Let's see what GCC 10.2 produce for getX and getY with optimizations enabled.

getX[abi:cxx11](): lea rdx, [rdi+16] mov BYTE PTR [rdi+20], 97 mov rax, rdi mov QWORD PTR [rdi], rdx mov DWORD PTR [rdi+16], 1919382882 mov QWORD PTR [rdi+8], 5 mov BYTE PTR [rdi+21], 0 ret

.LC0: .string "bugra" getY[abi:cxx11](): push r12 mov r8d, 5 mov ecx, OFFSET FLAT:.LC0 xor edx, edx push rbp xor esi, esi mov r12, rdi push rbx lea rbx, [rdi+16] mov QWORD PTR [rdi], rbx mov QWORD PTR [rdi+8], 0 mov BYTE PTR [rdi+16], 0 call std::__cxx11::basic_string<char, std::char_traits<char>, std::allocator<char> >::_M_replace(unsigned long, unsigned long, char const*, unsigned long) mov rax, r12 pop rbx pop rbp pop r12 ret mov rbp, rax jmp .L2 getY[abi:cxx11]() [clone .cold]:

I am no expert but I think getX (initializing method) is a lot better than getY (assignment method). Since we established that assignment and initializing can cause different outputs to be produced, let's try to understand the difference between them. We need to wear the formal hat again.

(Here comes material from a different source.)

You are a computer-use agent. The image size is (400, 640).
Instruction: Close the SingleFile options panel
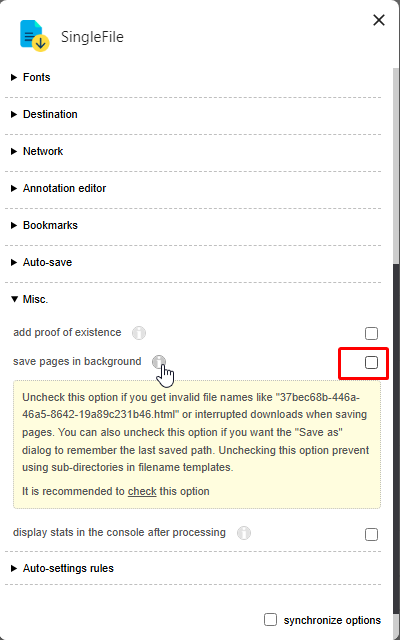(x=379, y=20)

C++20 standard "6.7.7 Temporary objects" section states that the expression a = f() requires a temporary object for the result of f(), which is materialized so that the reference parameter of X::operator=(const X&) can bind to it.

Cpp Core Guidelines also advices to prefer initalization to assignment.

Let's finish with a regular developer hat

TLDR: Prefer initialization to assignment!

class A { // Good string s1; public: A(string p) : s1{p} { } // GOOD: directly construct  }; class B { // BAD string s1; public: B(const char* p) { s1 = p; } // BAD: default constructor followed by assignment };

Keywords: copy assignment, Builtin direct assignment for scalar types, copy initialization, direct initialization, list-initialization, temporary objects

ISO C++20 Standard

Top comments (3)

Sandor Dargo • Jan 6 '21 • Edited

Just to complement on this part:

C++20 standard "6.7.7 Temporary objects" section states that the expression a = f() requires a temporary object for the result of f(), which is materialized so that the reference parameter of X::operator=(const X&) can bind to it.

That's not the only problem we face in getY for the string example.

 std::string x; x = "bugra";

In fact, we have to understand how local variables are initialized. When you create a local integer (int i;), memory is reserved for the new variable, but primitive data types are not default initialized. They will hold whatever value that they find in the allocated memory (on the stack).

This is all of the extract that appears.